Big Data refers to high volume and highly diverse biological, clinical, lifestyle, and environmental data on health and wellness status. Data collection ranges from one person to large cohorts. Big data in clinical systems obtain information from numerous sources such as patient summaries, EHRs, clinical trials, genomic data, telehealth, pharmaceutical data, and mobile apps (Pastorino et al., 2019). Employing big data in a clinical system comes with several benefits since it helps discover disease risk factors in an individual patient or a specific population (Glassman, 2017). Using big data increases disease prevention opportunities and informs health promotion activities for patients and the community.
Health professionals can analyze big data from a patient’s clinical data gathered from EHR and summaries in predicting the possible risk of a patient developing a lifestyle disease or a disease complication (Wang et al., 2019).
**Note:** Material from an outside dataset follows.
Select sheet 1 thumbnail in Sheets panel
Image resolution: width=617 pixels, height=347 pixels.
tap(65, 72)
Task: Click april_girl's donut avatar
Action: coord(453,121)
From the risk prediction, the health can then plan appropriate health promotion interventions to lower the risk of having the disease or slow the progression of an existing condition.
However, using big data in a clinical system has its limitation, like the risk of a data breach. Big data compromises the security of patient data from data breaches, system hacks, and ransomware (Pastorino et al., 2019). A data breach occurs due to ineffective administrative system safeguards to secure patient data. In addition, public cloud services increase the risk of system hacks causing a data breach.
The risk of a data breach in big data can be alleviated through staff training to enhance the organization’s data security measures. McGonigle and Mastrian (2017) assert that organizations can train staff on data security protocols and updates in the protocols. Furthermore, organizations can frequently evaluate the staff with access to sensitive patient data to avoid data breach or damage by hackers and malicious parties.
Glassman, K. (2017). Using data in nursing practice. American Nurse Today, 12(11), 45-47.
McGonigle, D., & Mastrian, K. G. (2017). Nursing informatics and the foundation of knowledge (4th Ed.). Burlington, MA: Jones & Bartlett Learning.